On Monday, the NZ Dairy cooperative, listed company Fonterra, cut its projected payout to New Zealand dairy farmers for the current season ending May (2015-16) to a nine-year low. The price projected per kgms was lowered to NZ$3.90 from $4.15, at the lower end of banks’ forecasts.

This would be down from $4.40 in the previous year, and far below $8.40 in 2013/14, $5.80 in 2012/13 and $6.05 in 2011/12.

A concern for the RBNZ is that this would mark the second year where a majority of farmers are operating at a loss, and the prospects remain bleak for a quick recovery next year.  The more prolonged the period of losses the more dairy farmers that may default on loans.

At the time of the 28 January RBNZ policy statement, the NZD was at its low point for the year, after falling sharply on global risk aversion.  The RBNZ still said, “Further depreciation in the exchange rate is appropriate given the ongoing weakness in export prices.”

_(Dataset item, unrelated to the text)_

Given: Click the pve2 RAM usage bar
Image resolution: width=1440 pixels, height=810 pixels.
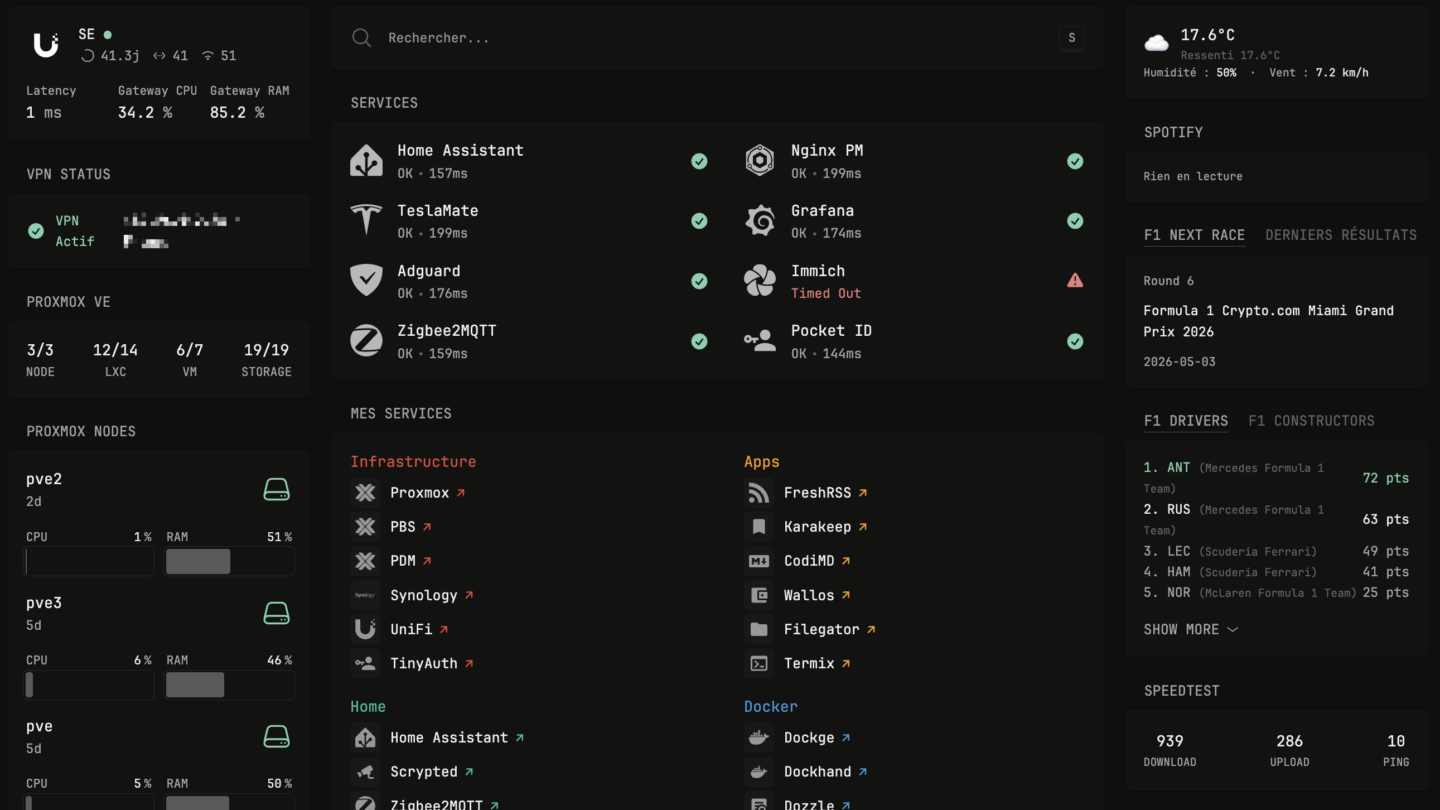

If the RBNZ wanted a lower exchange rate in January, the case is only stronger now.  This increases the case for the RBNZ to move forward with cutting rates this week, to help emphasize its wish to keep the currency lower.


Macroprudential policy aims to contain housing market risks

The main reason for the RBNZ to not cut rates this week is a strong housing market.  This remains a difficult conundrum for New Zealand supported by rapid immigration and already record low interest rates.

This is why the RBNZ has already employed macroprudential measures to contain the housing market, allowing them to cut rates further than they might have otherwise, recently returning them to record lows last year.

In October 2013, the RBNZ first set a limit on the proportion of all banks’ mortgages with loan-to-valuation ratios (LVRs) of over 80% to less than 10% on new lending, nationally.

In November last year, it modified these rules to tighten conditions for lending specifically for investment property (buy-to-let) in the hot-property market of its largest city, Auckland.  And eased its LVR restrictions in the rest of the nation.

Investor loans with LVRs over 70% must now be less than 5% of new lending in Auckland. Non-investor (owner occupier) loans with LVRs over 80% in Auckland remained at no more than 10% of new lending.  Where as in the rest of the nation all loans with LVRs over 80% must not be more than 15% of new lending (raised from 10%).

The RBNZ has acknowledged that these new rules have appeared to cool activity in Auckland, a result that may allow it some additional room to lower rates.  However, a good deal of this demand for housing in Auckland has simply shifted to its near surrounding areas (Waikato and Bay of Plenty) that have seen a significant increase in demand recently pushing up their house prices at a faster rate.  As such, the RBNZ needs to be wary that while whacking the mole in Auckland its head has popped up in nearby cities and also its second largest city in Wellington, according to news reports.

Nationally house prices were reported by Quotable Value to have risen by 11.6%y/y in Feb, down from a peak of 15.0%y/y in November last year.  This is still a very rapid pace of price growth from already elevated levels

Nevertheless, the RBNZ has recently reset macroprudential policy to address the asset price problem.

By introducing a differentiated set of LVR rules in Auckland between investors and owner-occupiers, the RBNZ has laid the ground work for adopting similar policies in other hotspots if it so chooses, or rolling them out nationally.  It has the mandate to move relatively quickly and unilaterally.

As such, with more flexible macroprudential tools available, it appears that the rates policy should be freer to target CPI inflation.